## START Source passage

Read A History of Britain, Volume 3 Online
Authors: Simon Schama
Decades later, in the 1880s, emerging, just a peek, from her widow’s shrouds, Victoria too would also interest herself in the housing of the poor. Shocked by published reports on the slums of London, and doubtless moved by a conviction that it was what Albert the Good would have wanted, she wrote to Gladstone’s government urging them to turn their attention to the problem, and her benevolent nagging resulted in a royal
commission.
The issue was important to the queen because she subscribed to the contemporary liberal commonplace that if industrial Britain had proved uniquely stable in a world of war and revolution, it was due not just to the political, but also to the social, constitution with which the country was blessed. That constitution rested on the moral bedrock of family life of which the queen was the chief exemplar, as wife, then bereft widow and, always, mother. She was, in fact, the first British sovereign–mother; although often, in her 64-year reign, the paradox gave her no joy – she fretted that her duty to be a good woman ‘amiable and domestic’ was at odds with both her character and her duty to reign, especially in an empire where so much emphasis was placed on the ideal of Christian manliness.
But then Victoria believed that this dilemma was, to some extent or other, also the lot of her sex. She felt that all over Britain there must have been countless good daughters, wives and mothers, torn between their obligation to be the ‘angel at the hearth’ (in the poet Coventry Patmore’s famously sentimental poem ‘The Angel in the House’, 1854) and the unforgiving necessities of daily life: children to be nursed; work to be done; tables to be laid; prayers to be said. And the mother–queen flattered herself, even when she was immured at Windsor or Osborne or wrapped up in the bracing world of Highland ‘Balmorality’, that she understood the condition of Britain’s women; the burden of their duty and the weight of their fortitude.
But did she?

## END Source passage
## START Data shown

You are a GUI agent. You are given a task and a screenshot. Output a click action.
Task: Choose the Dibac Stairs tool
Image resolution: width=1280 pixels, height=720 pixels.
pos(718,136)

## END Data shown

→ Directives
[a] In the passage about Queen Victoria, whose government did Victoria write to in the 1880s about the slums of London?
[b] Reproduce verbatim the part of the passage about Queen Victoria between "Read A History" and "commission.", inclusive.
Work only from the passage about Queen Victoria.

→ Solved tasks
[a] Gladstone's government.

[b]
Read A History of Britain, Volume 3 Online
Authors: Simon Schama
Decades later, in the 1880s, emerging, just a peek, from her widow’s shrouds, Victoria too would also interest herself in the housing of the poor. Shocked by published reports on the slums of London, and doubtless moved by a conviction that it was what Albert the Good would have wanted, she wrote to Gladstone’s government urging them to turn their attention to the problem, and her benevolent nagging resulted in a royal
commission.